■ **Supplied passage**:

Welcome back on Top Food Facts for another special recipe. We have prepared something really spicy and amazing today! It’s rose harissa.
Harissa is a Maghrebi hot chili pepper paste, the main ingredients of which are roasted red peppers, Baklouti pepper, serrano peppers, and other hot chili peppers, spices and herbs such as garlic paste, coriander seed, saffron, rose, or caraway, as well as some vegetable or olive oil for preservation. It is most closely associated with Tunisia, Libya, Algeria, and Morocco.
Harissa is sometimes described as “Tunisia’s main condiment”, even “the national condiment of Tunisia”.
Tunisia is the biggest exporter of prepared harissa. In 2006, the Tunisian production of harissa was 22,000 tonnes, incorporating about 40,000 tonnes of peppers. Tunisian harissa is often made with chilies grown around Nabeul and Gabès, which are relatively mild, scoring 40,000–50,000 on the Scoville scale. Another significant producer is Algeria’s Annaba Province, which is also a significant consumer. Thanks Wikipedia 🙂
I really love harissa with some bread and roasted vegetables. It’s so delicious! I also like adding harissa to my breakfast toast with mashed avocado and mushrooms.

■ **Dataset content**:
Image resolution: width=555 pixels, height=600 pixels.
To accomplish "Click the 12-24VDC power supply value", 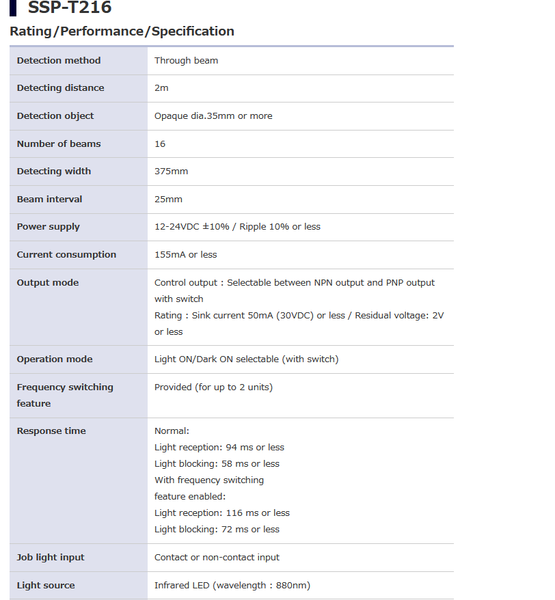I will coord(237,227).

■ **Prompt**:
In the harissa post, rewrite everything from "Tunisia is the" down to "avocado and mushrooms.", swapping "mushrooms" for "tomatoes".

■ **Final result**:
Tunisia is the biggest exporter of prepared harissa. In 2006, the Tunisian production of harissa was 22,000 tonnes, incorporating about 40,000 tonnes of peppers. Tunisian harissa is often made with chilies grown around Nabeul and Gabès, which are relatively mild, scoring 40,000–50,000 on the Scoville scale. Another significant producer is Algeria’s Annaba Province, which is also a significant consumer. Thanks Wikipedia 🙂
I really love harissa with some bread and roasted vegetables. It’s so delicious! I also like adding harissa to my breakfast toast with mashed avocado and tomatoes.